## [Problem requirements]
Can you retype all of the material below, line for line, without changing anything?
━━ Exercise inputs ━━
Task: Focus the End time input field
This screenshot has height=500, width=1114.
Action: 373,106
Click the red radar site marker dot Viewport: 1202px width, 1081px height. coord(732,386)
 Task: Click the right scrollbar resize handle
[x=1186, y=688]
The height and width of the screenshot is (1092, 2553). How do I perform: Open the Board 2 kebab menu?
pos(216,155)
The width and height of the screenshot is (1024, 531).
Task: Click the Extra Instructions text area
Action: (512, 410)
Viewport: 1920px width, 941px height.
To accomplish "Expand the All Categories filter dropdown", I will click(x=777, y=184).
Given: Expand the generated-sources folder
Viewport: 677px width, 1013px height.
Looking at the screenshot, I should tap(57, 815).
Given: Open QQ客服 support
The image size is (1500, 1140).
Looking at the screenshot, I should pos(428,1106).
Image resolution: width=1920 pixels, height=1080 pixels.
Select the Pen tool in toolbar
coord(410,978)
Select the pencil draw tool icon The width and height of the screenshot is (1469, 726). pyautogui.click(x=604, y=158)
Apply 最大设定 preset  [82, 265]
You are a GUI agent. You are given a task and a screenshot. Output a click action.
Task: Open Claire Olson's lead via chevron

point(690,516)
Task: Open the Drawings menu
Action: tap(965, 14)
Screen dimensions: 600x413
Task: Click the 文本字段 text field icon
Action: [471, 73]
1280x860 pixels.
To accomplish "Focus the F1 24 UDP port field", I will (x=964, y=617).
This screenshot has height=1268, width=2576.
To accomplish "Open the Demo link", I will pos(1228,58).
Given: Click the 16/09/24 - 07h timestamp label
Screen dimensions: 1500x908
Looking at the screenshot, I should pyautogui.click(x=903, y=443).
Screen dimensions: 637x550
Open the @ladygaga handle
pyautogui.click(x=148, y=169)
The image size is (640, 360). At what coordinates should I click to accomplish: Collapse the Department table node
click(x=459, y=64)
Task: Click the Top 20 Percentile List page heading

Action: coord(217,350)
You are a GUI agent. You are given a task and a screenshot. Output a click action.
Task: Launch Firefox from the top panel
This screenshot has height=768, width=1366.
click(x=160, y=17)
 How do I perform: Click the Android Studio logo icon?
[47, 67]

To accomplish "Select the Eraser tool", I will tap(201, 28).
━━━
## [Problem solution]
Task: Focus the End time input field
This screenshot has height=500, width=1114.
Action: 373,106
Click the red radar site marker dot Viewport: 1202px width, 1081px height. coord(732,386)
 Task: Click the right scrollbar resize handle
[x=1186, y=688]
The height and width of the screenshot is (1092, 2553). How do I perform: Open the Board 2 kebab menu?
pos(216,155)
The width and height of the screenshot is (1024, 531).
Task: Click the Extra Instructions text area
Action: (512, 410)
Viewport: 1920px width, 941px height.
To accomplish "Expand the All Categories filter dropdown", I will click(x=777, y=184).
Given: Expand the generated-sources folder
Viewport: 677px width, 1013px height.
Looking at the screenshot, I should tap(57, 815).
Given: Open QQ客服 support
The image size is (1500, 1140).
Looking at the screenshot, I should pos(428,1106).
Image resolution: width=1920 pixels, height=1080 pixels.
Select the Pen tool in toolbar
coord(410,978)
Select the pencil draw tool icon The width and height of the screenshot is (1469, 726). pyautogui.click(x=604, y=158)
Apply 最大设定 preset  [82, 265]
You are a GUI agent. You are given a task and a screenshot. Output a click action.
Task: Open Claire Olson's lead via chevron

point(690,516)
Task: Open the Drawings menu
Action: tap(965, 14)
Screen dimensions: 600x413
Task: Click the 文本字段 text field icon
Action: [471, 73]
1280x860 pixels.
To accomplish "Focus the F1 24 UDP port field", I will (x=964, y=617).
This screenshot has height=1268, width=2576.
To accomplish "Open the Demo link", I will pos(1228,58).
Given: Click the 16/09/24 - 07h timestamp label
Screen dimensions: 1500x908
Looking at the screenshot, I should pyautogui.click(x=903, y=443).
Screen dimensions: 637x550
Open the @ladygaga handle
pyautogui.click(x=148, y=169)
The image size is (640, 360). At what coordinates should I click to accomplish: Collapse the Department table node
click(x=459, y=64)
Task: Click the Top 20 Percentile List page heading

Action: coord(217,350)
You are a GUI agent. You are given a task and a screenshot. Output a click action.
Task: Launch Firefox from the top panel
This screenshot has height=768, width=1366.
click(x=160, y=17)
 How do I perform: Click the Android Studio logo icon?
[47, 67]

To accomplish "Select the Eraser tool", I will tap(201, 28).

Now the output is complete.